[Dataset items]
# # # # # # #

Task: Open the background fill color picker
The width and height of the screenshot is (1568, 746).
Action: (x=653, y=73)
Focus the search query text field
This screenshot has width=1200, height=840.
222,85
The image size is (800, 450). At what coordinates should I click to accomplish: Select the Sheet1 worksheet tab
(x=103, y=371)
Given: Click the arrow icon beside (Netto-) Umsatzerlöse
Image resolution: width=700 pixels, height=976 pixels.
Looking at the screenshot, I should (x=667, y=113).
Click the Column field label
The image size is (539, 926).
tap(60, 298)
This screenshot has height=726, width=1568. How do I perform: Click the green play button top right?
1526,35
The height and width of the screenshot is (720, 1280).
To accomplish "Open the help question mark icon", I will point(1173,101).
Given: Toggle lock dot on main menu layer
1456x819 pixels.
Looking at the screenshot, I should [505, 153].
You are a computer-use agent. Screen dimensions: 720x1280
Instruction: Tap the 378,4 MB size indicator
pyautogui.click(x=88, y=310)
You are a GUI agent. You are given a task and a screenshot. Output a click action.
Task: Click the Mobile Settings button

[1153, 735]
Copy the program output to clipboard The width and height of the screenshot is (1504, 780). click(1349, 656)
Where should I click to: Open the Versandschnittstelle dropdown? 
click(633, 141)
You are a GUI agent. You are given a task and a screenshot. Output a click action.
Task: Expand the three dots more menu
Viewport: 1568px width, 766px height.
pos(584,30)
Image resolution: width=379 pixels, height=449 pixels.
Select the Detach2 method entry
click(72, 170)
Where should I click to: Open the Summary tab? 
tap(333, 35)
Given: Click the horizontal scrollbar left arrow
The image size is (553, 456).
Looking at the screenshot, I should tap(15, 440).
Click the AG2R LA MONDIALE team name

# # # # # # #

Copy out the data shown above in full. Match it exactly.

Task: Open the background fill color picker
The width and height of the screenshot is (1568, 746).
Action: (x=653, y=73)
Focus the search query text field
This screenshot has width=1200, height=840.
222,85
The image size is (800, 450). At what coordinates should I click to accomplish: Select the Sheet1 worksheet tab
(x=103, y=371)
Given: Click the arrow icon beside (Netto-) Umsatzerlöse
Image resolution: width=700 pixels, height=976 pixels.
Looking at the screenshot, I should (x=667, y=113).
Click the Column field label
The image size is (539, 926).
tap(60, 298)
This screenshot has height=726, width=1568. How do I perform: Click the green play button top right?
1526,35
The height and width of the screenshot is (720, 1280).
To accomplish "Open the help question mark icon", I will point(1173,101).
Given: Toggle lock dot on main menu layer
1456x819 pixels.
Looking at the screenshot, I should [505, 153].
You are a computer-use agent. Screen dimensions: 720x1280
Instruction: Tap the 378,4 MB size indicator
pyautogui.click(x=88, y=310)
You are a GUI agent. You are given a task and a screenshot. Output a click action.
Task: Click the Mobile Settings button

[1153, 735]
Copy the program output to clipboard The width and height of the screenshot is (1504, 780). click(1349, 656)
Where should I click to: Open the Versandschnittstelle dropdown? 
click(633, 141)
You are a GUI agent. You are given a task and a screenshot. Output a click action.
Task: Expand the three dots more menu
Viewport: 1568px width, 766px height.
pos(584,30)
Image resolution: width=379 pixels, height=449 pixels.
Select the Detach2 method entry
click(72, 170)
Where should I click to: Open the Summary tab? 
tap(333, 35)
Given: Click the horizontal scrollbar left arrow
The image size is (553, 456).
Looking at the screenshot, I should tap(15, 440).
Click the AG2R LA MONDIALE team name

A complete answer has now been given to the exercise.